Data link layer can be characterized by two types of layers:
- Medium Access Layer (MAL)
- Logical Link Layer
Aloha Protocols
History
The Aloha protocol was designed as part of a project at the University of Hawaii. It provided data transmission between computers on several of the Hawaiian Islands using radio transmissions.
- Communications was typically between remote stations and a central sited named Menehune or vice versa.
- All message to the Menehune were sent using the same frequency.
- When it received a message intact, the Menehune would broadcast an ack on a distinct outgoing frequency.
- The outgoing frequency was also used for messages from the central site to remote computers.
- All stations listened for message on this second frequency.
Pure Aloha
Pure Aloha is an unslotted, fully-decentralized protocol. It is extremely simple and trivial to implement. The ground rule is - "when you want to talk, just talk!". So, a node which wants to transmits, will go ahead and send the packet on its broadcast channel, with no consideration whatsoever as to anybody else is transmitting or not.

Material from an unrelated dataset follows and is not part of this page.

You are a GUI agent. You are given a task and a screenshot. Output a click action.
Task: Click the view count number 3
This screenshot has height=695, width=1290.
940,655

One serious drawback here is that, you dont know whether what you are sending has been received properly or not (so as to say, "whether you've been heard and understood?"). To resolve this, in Pure Aloha, when one node finishes speaking, it expects an acknowledgement in a finite amount of time - otherwise it simply retransmits the data. This scheme works well in small networks where the load is not high. But in large, load intensive networks where many nodes may want to transmit at the same time, this scheme fails miserably. This led to the development of Slotted Aloha.
Slotted Aloha
This is quite similar to Pure Aloha, differing only in the way transmissions take place. Instead of transmitting right at demand time, the sender waits for some time. This delay is specified as follows - the timeline is divided into equal slots and then it is required that transmission should take place only at slot boundaries. To be more precise, the slotted-Aloha makes the following assumptions:
- All frames consist of exactly L bits.
- Time is divided into slots of size L/R seconds (i.e., a slot equals the time to transmit one frame).
- Nodes start to transmit frames only at the beginnings of slots.

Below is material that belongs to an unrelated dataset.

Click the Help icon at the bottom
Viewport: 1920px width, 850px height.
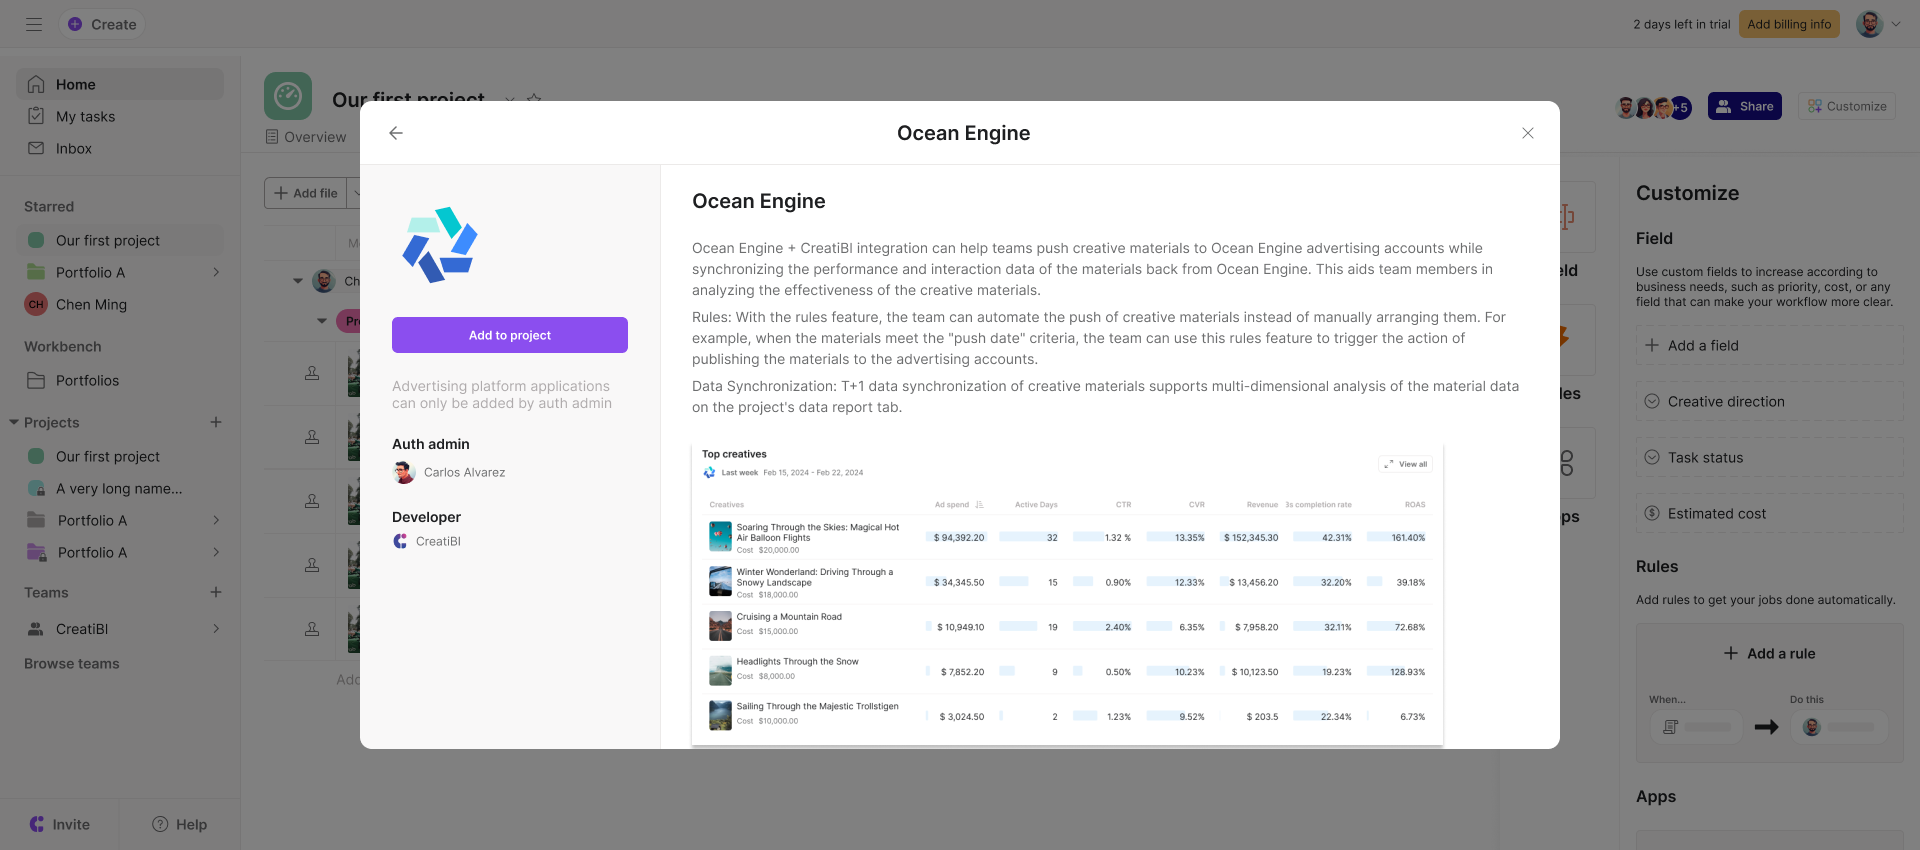pyautogui.click(x=160, y=824)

- The nodes are synchronized so that each node knows when the slots begin.
If two or more frames collide in a slot, then all the nodes detect the collision event before the slot ends.
In this way, the number of collisions that can possibly take place is reduced by a huge margin. And hence, the performance become much better compared to Pure Aloha. collisions may only take place with nodes that are ready to speak at the same time. But nevertheless, this is a substantial reduction.